[PROMPT]
Where does the string "label" appear? Copy every line of the entries below that holds it.

[DATASET RECORDS]
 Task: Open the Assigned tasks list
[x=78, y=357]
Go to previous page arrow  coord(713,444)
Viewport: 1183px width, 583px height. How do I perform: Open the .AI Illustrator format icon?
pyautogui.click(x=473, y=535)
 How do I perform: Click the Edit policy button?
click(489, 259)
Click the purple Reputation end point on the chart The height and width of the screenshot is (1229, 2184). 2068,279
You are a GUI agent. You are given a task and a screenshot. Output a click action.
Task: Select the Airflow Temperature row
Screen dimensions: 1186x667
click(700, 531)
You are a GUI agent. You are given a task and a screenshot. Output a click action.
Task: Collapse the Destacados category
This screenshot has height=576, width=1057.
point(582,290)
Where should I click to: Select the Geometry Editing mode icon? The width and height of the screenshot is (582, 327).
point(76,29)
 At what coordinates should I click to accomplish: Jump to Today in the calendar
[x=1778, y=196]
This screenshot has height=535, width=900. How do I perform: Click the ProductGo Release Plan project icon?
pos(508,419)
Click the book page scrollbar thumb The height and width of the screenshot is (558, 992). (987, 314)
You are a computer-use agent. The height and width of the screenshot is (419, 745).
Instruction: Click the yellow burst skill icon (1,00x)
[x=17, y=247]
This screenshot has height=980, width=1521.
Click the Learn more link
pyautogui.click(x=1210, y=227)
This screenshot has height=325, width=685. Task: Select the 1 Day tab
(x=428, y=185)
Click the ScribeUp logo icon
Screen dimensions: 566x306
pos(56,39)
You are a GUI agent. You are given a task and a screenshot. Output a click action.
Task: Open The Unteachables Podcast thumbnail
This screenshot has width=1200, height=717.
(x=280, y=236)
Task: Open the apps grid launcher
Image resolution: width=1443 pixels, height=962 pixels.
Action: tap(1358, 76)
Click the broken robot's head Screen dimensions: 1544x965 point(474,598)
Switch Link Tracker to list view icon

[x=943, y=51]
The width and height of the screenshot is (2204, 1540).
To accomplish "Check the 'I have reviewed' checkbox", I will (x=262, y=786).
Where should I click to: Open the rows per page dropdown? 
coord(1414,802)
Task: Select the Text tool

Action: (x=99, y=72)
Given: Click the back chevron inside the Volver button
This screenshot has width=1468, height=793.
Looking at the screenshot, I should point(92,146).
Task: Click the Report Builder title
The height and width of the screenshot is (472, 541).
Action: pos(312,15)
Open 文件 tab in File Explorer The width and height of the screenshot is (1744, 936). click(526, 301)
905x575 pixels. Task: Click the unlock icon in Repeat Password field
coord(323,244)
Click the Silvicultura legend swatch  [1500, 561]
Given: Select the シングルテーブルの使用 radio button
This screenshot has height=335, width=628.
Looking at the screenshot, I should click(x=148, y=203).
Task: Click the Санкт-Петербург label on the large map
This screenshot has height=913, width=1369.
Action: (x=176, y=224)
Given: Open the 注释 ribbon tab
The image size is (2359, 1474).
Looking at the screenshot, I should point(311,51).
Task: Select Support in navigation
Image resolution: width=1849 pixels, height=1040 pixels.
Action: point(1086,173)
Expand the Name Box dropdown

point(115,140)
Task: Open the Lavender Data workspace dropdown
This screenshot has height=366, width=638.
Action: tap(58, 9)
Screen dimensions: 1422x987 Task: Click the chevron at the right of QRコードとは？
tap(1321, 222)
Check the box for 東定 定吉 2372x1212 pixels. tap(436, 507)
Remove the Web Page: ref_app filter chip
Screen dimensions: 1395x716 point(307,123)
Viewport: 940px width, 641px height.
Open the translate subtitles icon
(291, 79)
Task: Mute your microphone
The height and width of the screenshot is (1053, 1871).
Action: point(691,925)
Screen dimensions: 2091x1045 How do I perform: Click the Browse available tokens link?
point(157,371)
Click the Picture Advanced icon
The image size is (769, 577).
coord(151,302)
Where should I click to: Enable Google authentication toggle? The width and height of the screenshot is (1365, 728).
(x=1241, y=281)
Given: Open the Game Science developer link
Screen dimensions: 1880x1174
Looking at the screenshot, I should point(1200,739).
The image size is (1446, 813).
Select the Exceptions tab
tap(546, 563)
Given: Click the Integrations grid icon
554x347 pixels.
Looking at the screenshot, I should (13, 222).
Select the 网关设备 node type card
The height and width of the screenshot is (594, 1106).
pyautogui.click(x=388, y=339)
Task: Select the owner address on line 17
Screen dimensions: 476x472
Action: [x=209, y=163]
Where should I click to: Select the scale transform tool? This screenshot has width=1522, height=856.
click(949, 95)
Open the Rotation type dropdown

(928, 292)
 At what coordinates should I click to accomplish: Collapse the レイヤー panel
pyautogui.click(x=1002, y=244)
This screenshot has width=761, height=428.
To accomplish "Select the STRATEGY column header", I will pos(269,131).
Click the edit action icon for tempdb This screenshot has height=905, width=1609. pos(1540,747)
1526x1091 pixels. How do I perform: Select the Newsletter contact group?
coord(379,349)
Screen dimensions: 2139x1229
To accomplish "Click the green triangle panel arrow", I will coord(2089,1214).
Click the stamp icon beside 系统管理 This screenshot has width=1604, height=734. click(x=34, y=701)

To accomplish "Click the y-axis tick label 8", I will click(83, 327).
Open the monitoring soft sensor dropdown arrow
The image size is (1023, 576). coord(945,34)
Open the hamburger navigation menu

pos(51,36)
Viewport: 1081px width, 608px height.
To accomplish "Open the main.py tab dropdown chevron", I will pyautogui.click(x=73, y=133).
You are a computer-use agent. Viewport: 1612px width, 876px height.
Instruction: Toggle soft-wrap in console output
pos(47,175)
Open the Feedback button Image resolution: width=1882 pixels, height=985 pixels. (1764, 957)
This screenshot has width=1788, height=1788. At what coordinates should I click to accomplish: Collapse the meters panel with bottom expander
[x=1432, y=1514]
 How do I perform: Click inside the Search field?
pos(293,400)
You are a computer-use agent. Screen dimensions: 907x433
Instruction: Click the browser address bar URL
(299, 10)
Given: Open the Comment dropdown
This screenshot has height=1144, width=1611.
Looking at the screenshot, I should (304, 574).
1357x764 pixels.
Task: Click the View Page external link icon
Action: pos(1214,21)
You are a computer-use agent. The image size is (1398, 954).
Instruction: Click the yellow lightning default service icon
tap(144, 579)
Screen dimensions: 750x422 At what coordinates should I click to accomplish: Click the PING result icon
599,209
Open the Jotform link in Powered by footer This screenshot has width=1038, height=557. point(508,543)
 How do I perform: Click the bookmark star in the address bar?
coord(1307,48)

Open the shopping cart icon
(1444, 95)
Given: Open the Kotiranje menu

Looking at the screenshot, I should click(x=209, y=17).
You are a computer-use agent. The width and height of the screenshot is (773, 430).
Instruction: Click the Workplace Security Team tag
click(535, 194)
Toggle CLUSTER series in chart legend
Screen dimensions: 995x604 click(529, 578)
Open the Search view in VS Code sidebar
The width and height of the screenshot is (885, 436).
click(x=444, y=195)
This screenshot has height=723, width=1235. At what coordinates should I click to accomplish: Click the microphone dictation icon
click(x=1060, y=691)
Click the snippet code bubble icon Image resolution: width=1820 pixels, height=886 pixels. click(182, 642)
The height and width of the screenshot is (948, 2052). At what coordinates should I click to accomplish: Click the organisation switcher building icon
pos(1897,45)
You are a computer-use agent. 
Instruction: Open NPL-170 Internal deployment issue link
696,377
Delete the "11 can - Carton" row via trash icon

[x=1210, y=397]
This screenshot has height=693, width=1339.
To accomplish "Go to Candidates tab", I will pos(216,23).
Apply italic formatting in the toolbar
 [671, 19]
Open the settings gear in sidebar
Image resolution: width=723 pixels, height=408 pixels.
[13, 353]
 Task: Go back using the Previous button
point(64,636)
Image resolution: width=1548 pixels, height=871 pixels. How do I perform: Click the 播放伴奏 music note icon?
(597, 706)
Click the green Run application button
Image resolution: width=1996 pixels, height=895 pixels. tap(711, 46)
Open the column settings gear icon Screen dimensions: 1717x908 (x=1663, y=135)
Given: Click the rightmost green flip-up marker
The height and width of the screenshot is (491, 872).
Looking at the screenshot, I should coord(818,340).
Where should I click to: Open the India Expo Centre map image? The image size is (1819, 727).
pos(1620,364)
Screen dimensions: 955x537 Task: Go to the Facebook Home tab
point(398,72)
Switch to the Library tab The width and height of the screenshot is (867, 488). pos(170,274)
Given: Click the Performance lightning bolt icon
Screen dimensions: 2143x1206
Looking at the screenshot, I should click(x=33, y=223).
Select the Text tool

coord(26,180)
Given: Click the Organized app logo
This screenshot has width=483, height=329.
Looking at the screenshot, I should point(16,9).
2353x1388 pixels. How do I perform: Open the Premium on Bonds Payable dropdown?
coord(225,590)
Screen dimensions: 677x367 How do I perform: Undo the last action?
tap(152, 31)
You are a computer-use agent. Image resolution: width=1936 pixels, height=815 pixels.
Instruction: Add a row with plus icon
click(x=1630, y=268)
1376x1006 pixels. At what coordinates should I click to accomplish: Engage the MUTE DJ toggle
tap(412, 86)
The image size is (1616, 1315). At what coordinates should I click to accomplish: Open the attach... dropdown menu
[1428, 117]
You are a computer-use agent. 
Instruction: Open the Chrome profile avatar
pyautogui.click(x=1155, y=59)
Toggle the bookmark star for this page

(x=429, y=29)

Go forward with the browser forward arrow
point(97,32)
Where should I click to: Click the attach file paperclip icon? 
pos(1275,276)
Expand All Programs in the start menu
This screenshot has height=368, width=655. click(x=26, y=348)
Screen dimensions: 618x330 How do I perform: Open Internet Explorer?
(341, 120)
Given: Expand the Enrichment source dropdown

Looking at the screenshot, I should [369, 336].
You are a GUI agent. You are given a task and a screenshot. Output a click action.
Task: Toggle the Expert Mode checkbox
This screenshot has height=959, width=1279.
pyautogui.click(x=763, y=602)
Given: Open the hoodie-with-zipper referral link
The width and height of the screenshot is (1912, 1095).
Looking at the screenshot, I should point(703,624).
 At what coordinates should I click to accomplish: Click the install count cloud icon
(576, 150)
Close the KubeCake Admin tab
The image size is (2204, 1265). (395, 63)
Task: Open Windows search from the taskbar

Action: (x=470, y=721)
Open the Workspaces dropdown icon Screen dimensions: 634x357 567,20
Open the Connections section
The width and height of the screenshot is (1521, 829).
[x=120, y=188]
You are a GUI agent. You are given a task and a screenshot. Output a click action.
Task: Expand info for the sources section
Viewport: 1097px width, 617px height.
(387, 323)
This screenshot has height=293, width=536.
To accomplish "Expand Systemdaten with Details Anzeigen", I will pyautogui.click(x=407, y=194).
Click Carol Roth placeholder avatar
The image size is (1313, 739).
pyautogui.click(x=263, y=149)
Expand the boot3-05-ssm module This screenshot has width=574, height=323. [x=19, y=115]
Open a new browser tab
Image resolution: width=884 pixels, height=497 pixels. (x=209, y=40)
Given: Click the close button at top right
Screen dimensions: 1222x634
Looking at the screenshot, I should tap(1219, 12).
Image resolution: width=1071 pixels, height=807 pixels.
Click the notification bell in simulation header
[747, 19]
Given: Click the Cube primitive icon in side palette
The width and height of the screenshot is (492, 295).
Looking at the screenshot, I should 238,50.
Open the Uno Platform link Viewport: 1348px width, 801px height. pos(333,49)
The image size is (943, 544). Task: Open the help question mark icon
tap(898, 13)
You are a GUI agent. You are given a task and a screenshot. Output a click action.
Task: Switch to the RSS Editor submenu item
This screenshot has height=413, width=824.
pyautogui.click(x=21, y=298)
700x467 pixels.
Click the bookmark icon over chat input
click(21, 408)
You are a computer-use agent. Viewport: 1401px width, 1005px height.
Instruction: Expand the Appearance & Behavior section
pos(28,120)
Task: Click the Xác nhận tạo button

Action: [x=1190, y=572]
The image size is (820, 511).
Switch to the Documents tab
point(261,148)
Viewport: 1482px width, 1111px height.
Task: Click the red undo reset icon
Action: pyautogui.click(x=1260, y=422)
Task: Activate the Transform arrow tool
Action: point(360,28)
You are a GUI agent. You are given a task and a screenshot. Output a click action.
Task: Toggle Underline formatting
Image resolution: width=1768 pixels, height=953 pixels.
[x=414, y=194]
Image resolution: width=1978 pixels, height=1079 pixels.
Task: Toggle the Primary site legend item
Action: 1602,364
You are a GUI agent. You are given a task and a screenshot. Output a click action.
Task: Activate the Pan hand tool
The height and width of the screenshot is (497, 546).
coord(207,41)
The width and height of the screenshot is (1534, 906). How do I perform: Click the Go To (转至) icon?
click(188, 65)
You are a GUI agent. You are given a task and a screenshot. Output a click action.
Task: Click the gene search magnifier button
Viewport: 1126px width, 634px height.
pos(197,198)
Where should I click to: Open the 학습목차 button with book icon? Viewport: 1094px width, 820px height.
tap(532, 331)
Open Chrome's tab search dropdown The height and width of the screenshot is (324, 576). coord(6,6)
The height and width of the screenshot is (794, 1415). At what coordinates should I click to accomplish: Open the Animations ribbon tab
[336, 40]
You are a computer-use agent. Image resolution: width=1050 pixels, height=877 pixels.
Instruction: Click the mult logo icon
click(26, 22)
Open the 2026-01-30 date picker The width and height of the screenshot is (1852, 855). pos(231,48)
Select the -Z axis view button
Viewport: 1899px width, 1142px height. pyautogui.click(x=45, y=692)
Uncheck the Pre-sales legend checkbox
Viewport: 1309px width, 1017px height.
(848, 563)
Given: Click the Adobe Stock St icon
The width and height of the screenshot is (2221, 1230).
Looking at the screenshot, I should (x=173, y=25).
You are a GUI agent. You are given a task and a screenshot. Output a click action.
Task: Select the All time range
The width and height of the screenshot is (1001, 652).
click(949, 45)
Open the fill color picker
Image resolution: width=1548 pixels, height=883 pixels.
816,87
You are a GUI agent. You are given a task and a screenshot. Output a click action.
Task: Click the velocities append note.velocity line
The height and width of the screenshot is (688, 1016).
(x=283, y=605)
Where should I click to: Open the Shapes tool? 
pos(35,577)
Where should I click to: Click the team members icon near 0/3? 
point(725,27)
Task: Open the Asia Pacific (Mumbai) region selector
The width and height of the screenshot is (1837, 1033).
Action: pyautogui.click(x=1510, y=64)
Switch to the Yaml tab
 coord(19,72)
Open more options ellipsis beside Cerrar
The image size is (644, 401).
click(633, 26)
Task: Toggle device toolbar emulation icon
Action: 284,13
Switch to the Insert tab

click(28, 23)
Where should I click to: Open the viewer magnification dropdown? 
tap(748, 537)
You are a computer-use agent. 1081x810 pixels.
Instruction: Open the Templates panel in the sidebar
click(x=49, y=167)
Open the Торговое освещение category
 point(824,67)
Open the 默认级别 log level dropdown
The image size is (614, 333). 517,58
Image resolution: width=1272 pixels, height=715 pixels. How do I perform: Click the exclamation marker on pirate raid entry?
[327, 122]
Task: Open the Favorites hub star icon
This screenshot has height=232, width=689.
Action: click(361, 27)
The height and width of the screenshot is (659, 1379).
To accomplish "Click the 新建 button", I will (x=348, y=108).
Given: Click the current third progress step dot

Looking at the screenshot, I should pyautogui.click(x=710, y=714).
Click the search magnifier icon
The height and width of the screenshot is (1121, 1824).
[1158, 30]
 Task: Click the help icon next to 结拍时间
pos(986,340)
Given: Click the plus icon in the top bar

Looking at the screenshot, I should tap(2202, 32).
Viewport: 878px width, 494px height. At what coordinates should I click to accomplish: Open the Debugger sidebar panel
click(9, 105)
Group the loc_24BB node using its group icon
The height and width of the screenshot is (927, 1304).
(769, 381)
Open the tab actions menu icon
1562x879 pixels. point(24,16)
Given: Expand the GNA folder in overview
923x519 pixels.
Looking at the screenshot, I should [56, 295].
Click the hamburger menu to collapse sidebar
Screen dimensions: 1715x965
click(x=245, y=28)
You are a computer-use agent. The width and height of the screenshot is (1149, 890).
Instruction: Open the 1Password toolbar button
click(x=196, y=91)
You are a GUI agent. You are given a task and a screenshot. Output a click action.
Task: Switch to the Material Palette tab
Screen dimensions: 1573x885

[SOLUTION TO THIS TASK]
Task: Click the Санкт-Петербург label on the large map
To accomplish "Click the y-axis tick label 8", I will click(83, 327).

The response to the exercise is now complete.